While the affordability of private health care is a major issue, there is also another question – how long before the remaining 1,887 beds are occupied? At the current viral transmission rate (Rt = 1.35), Tamil Nadu would see 25,000 new cases every day by the end of July. Chennai would completely run out of both government and private hospital beds in a matter of a few weeks.

This will not resolve soon either; if the transmission rate remains above 1 as it has been even during the lockdown, a majority of the population, somewhere between 50 to 70% (40 to 56 million people in Tamil Nadu) will eventually be infected unless an effective vaccine is available before the epidemic runs its course.

For governments to let citizens die because they can’t afford private healthcare was not justifiable even before COVID-19, but more so now. The hospitals that remain shut today, that have chased away both COVID-19 and other patients are stark reminders about the failure of decades of governmental policy on the privatisation of health care. Successive Central governments have promoted privatisation of health care and chronically underfunded public health. This has now earned us the dubious distinction of being a major country with the worst public health care spending.

Three decades of this policy is responsible for the crisis we currently are in. State governments must nationalise private hospitals instead of meting out unenforceable orders and guidelines for private hospitals or morally repugnant and self-defeating orders like not allowing other state patients to get treatment. This would mean that the government must take care of the expenses of the hospitals including retaining the staff and paying them wages.

Also read: Why India’s Founders Championed a State-Dominated Healthcare System

Governments can and must find ways to spend significantly more money in health care for this and this must be enforced now before more suffering and loss of lives. Apart from making sure that people don’t suffer because they can’t afford private hospitals, the nationalisation of private hospitals will bring in far more hospital beds than are made currently available. For example in the case of Chennai, an estimated total of 84,210 hospital beds are available, all of which should be utilised by the government to treat both COVID-19 and other patients.

Government undertaking of all private hospitals opens up the possibility for cities such as Chennai to form a network of healthcare infrastructure that will be centrally managed and will be more efficient and allow for the free use of staff, equipments, laboratory and other infrastructure within the network. One of the reasons often cited by listed private hospitals for turning away patients is that they cannot provide ICU care to patients should they require it later.

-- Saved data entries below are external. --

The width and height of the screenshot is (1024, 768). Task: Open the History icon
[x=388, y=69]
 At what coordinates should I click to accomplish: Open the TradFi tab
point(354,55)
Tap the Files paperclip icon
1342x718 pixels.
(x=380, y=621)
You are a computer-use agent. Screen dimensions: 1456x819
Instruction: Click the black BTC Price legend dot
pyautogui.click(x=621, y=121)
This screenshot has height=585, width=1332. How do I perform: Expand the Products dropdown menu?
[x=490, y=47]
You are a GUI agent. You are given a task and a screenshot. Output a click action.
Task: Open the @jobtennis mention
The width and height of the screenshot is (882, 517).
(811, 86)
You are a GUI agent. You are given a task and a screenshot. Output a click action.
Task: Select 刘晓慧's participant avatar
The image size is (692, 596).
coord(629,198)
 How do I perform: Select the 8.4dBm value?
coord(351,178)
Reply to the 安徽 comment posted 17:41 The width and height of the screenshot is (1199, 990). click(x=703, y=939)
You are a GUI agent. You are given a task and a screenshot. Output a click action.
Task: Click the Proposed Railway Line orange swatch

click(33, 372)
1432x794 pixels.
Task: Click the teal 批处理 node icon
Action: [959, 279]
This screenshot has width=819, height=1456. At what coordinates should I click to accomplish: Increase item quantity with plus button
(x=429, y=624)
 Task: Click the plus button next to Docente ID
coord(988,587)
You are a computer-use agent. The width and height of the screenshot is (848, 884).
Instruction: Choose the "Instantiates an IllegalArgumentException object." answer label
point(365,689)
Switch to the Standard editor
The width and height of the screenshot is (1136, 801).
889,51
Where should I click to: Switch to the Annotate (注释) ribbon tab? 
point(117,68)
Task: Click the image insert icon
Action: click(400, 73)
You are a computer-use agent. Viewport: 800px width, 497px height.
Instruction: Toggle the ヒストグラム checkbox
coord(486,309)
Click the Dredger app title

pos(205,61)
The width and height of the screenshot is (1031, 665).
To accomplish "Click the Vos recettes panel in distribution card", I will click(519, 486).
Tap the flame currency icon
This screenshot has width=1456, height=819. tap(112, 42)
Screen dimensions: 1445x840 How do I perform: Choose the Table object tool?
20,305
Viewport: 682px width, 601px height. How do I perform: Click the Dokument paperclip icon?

Under a centrally managed system, patients could be transported seamlessly from one centre to another without any hurdles like bureaucratic inefficiency or settling of bills. Besides it being the morally right thing to do, nationalisation of private hospitals will bring down mortality, reduce suffering but more pertinently scaling up access to health care will go a long way in containing the spread of the disease by better case identification and early isolation of infected people.

The world’s strictest lockdown having already failed, perhaps this is the only thing that could still save the severely affected cities from a complete disaster.

Calls for the nationalisation of private hospitals have been growing. In Tamil Nadu, MP and president of VCK, Thol. Thirumavalavan has urged the government to take over private hospitals. Not surprisingly, a Twitter poll run by a Tamil news channel showed overwhelming support for the demand.

Ultimately the choice before governments is clear and simple: Do they let a majority of the population suffer in silence or employ every resource available to reduce the suffering of people as much as possible?

Asura is the pseudonym of  an assistant professor of biochemistry in a medical college.